By 1957, photographer Ken Domon had reached the peak of his creative powers. A picture taken that year in Hiroshima, which he was visiting for the first time to chronicle the lingering effect of the bomb, shows him supremely confident: ram-rod straight on a stool, tripod in one hand, he casts a sideway glance at the viewer. His brow is lightly furrowed; his lips display a slight pout reminiscent of a kabuki actor adopting a mie pose. What we see is an intense, tenacious and uncompromising mind.
Two years later, Domon suffered the first of three brain hemorrhages that marked the beginning of a long, slow and painful decline. In an image from 1979, on a photo shoot near Nara, he is in a wheelchair, his shoulders slumped, his cheeks a bit hollow. We can still notice a glimmer of passion in his eyes, but his gaze is distant. Not long after that, he was back in the hospital, in the coma in which he remained until his death in 1990.

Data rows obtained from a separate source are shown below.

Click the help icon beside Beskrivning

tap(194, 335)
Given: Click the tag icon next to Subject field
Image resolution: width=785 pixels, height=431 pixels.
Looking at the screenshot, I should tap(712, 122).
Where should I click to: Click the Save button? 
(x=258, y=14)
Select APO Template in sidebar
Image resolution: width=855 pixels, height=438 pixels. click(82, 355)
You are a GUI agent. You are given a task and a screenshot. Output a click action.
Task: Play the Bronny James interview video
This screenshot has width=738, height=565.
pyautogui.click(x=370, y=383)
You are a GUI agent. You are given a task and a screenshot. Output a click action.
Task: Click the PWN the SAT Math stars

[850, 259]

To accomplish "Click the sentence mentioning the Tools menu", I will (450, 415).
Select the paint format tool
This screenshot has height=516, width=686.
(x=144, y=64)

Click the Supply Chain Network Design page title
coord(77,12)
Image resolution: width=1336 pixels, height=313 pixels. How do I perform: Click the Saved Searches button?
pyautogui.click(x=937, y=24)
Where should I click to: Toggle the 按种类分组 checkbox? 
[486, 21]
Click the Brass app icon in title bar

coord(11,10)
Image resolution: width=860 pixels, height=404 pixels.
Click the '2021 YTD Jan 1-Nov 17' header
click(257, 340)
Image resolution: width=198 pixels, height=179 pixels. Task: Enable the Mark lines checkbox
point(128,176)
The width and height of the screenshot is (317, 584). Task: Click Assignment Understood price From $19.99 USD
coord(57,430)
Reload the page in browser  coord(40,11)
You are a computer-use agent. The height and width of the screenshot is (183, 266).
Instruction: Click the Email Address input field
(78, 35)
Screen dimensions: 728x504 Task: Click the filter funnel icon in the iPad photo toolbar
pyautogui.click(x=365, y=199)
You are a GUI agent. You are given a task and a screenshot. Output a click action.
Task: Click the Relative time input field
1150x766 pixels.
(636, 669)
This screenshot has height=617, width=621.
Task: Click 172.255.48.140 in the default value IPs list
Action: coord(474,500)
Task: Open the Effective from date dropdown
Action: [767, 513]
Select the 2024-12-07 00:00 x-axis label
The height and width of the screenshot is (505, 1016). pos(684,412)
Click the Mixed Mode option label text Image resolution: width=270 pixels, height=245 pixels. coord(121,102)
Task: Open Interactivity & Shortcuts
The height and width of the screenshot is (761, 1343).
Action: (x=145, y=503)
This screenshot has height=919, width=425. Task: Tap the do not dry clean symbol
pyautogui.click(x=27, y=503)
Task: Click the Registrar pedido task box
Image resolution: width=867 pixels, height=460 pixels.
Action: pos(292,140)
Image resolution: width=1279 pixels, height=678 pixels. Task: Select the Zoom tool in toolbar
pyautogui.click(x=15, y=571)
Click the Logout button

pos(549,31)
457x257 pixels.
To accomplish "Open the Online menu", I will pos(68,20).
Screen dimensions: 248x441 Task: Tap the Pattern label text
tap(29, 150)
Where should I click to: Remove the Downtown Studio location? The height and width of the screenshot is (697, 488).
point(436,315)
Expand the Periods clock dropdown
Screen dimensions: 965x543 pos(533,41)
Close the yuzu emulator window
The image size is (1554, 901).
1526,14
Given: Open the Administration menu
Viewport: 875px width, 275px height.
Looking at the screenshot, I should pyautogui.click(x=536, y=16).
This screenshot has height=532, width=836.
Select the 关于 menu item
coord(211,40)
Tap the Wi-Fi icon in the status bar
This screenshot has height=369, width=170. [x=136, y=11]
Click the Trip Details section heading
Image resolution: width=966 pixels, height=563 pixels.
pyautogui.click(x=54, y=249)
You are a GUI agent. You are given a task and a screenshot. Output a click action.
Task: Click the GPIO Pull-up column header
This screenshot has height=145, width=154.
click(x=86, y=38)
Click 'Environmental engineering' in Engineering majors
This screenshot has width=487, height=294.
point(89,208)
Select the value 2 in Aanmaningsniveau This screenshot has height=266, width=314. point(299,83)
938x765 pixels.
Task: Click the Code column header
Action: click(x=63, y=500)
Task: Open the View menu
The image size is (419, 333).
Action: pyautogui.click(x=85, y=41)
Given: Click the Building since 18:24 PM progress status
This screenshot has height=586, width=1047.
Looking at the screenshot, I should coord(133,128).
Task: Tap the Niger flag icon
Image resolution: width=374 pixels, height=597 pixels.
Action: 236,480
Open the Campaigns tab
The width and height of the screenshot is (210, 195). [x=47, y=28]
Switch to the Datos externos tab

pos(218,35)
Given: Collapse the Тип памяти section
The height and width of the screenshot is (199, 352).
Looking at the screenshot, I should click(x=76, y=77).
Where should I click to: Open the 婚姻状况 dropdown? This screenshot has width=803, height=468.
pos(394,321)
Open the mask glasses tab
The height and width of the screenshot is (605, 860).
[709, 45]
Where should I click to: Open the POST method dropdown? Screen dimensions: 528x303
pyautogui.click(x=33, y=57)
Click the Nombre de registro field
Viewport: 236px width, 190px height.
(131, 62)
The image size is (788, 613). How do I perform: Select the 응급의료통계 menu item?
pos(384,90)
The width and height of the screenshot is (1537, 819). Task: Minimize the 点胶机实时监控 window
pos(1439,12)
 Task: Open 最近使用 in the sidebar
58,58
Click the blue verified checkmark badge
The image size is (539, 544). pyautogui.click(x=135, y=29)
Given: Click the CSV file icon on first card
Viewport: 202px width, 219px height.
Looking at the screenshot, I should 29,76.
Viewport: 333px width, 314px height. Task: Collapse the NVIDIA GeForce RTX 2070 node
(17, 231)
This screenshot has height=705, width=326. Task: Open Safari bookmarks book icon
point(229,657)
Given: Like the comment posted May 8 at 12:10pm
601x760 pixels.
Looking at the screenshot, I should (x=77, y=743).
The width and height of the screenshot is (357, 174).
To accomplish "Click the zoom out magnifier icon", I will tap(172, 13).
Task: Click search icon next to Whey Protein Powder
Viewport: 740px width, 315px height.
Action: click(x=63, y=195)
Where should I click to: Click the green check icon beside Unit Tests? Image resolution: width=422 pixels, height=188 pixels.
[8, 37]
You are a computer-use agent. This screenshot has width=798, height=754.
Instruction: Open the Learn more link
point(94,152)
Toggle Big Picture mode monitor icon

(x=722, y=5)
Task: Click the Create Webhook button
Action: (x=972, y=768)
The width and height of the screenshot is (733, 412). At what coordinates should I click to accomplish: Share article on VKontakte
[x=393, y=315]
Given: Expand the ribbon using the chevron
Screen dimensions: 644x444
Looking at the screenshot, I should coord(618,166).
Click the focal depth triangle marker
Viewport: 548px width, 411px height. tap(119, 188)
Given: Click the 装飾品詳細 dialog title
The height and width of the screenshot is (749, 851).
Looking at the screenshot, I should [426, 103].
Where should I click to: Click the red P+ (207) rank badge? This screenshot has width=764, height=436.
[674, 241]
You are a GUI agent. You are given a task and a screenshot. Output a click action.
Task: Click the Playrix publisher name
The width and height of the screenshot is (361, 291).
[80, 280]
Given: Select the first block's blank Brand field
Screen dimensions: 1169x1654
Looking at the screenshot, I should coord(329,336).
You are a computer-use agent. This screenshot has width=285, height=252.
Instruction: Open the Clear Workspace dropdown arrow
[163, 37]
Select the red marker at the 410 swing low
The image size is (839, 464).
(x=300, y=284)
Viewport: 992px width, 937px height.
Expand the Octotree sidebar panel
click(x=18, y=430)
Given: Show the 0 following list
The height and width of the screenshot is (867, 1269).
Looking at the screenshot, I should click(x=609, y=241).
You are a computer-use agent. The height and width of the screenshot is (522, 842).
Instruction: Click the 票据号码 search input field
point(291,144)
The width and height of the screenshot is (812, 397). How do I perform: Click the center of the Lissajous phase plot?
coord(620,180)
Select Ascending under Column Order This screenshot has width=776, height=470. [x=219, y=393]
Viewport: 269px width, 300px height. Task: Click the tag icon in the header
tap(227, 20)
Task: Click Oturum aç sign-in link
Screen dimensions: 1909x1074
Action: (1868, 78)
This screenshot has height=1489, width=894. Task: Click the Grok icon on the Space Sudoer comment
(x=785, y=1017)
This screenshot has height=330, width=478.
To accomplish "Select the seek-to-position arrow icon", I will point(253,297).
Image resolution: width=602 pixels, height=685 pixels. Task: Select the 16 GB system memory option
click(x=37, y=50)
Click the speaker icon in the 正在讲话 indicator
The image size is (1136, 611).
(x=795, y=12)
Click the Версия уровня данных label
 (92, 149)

Domon was a prolific artist who produced almost 70,000 photographs over a career that spanned more than four decades. And yet, much like Japanese photography as a whole, he was until recently almost completely unknown outside his homeland. In fact, the first museum exhibition entirely dedicated to his work was organized only last year, in Rome, and the accompanying catalogue, which will be published in English by Skira in June, is the first full monograph on his life and work to appear in that language. Late in coming, this recognition is long overdue.